September 11, 2023 — The U.S. offshore wind industry, banking on a big boost from the landmark Inflation Reduction Act, has found itself face-to-face with a major hurdle that’s been right there in the name all along: inflation.
In fact, the law might even be making it worse.
More than 10 gigawatts of offshore wind projects along the U.S. East Coast – the equivalent of roughly 10 nuclear power reactors – are at serious risk as higher costs force developers to re-crunch the numbers for proposals originally modeled years ago, before a run-up in interest rates and material costs. Orsted, the Danish wind giant, said this week it’s prepared to walk away from projects unless it gets even more government aid. Other developers are already paying tens of millions in penalties to exit contracts they say no longer make financial sense.
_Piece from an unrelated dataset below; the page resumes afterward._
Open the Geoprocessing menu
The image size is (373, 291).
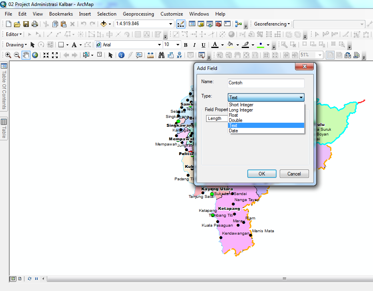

“It’s pretty evident that inflationary pressures have blunted the impact” of the IRA, said Josh Price, a director with Capstone, a Washington-based research group. “It wasn’t a silver bullet.”
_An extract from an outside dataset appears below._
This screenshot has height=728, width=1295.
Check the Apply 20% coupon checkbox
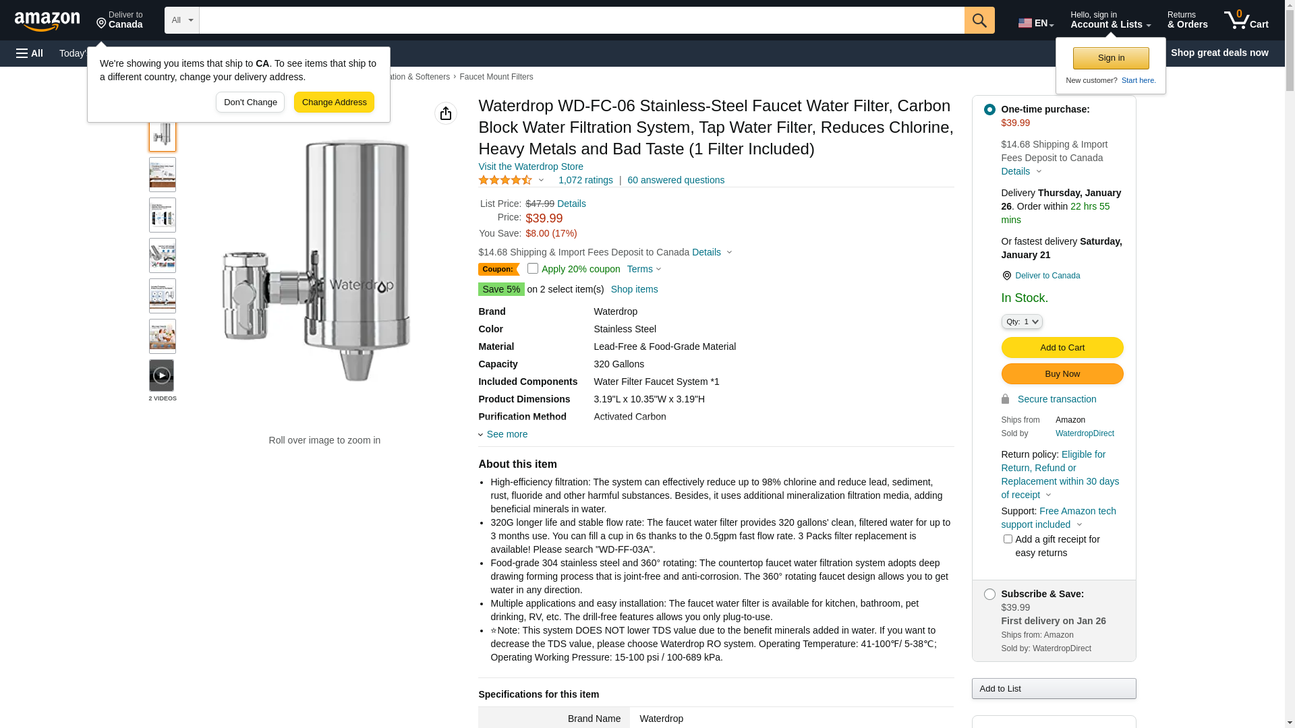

Orsted’s warnings are the most concrete example yet of the limits of the IRA, which was hailed as a key driver for America’s nascent offshore wind industry. While the law provides at least $370 billion in grants, tax credits, and other incentives for climate and clean energy projects, that’s proving no match for rising inflation and borrowing costs. And by dangling higher incentives for companies sourcing U.S.-made parts, it’s fueling demand before the domestic supply chain catches up, driving prices higher still.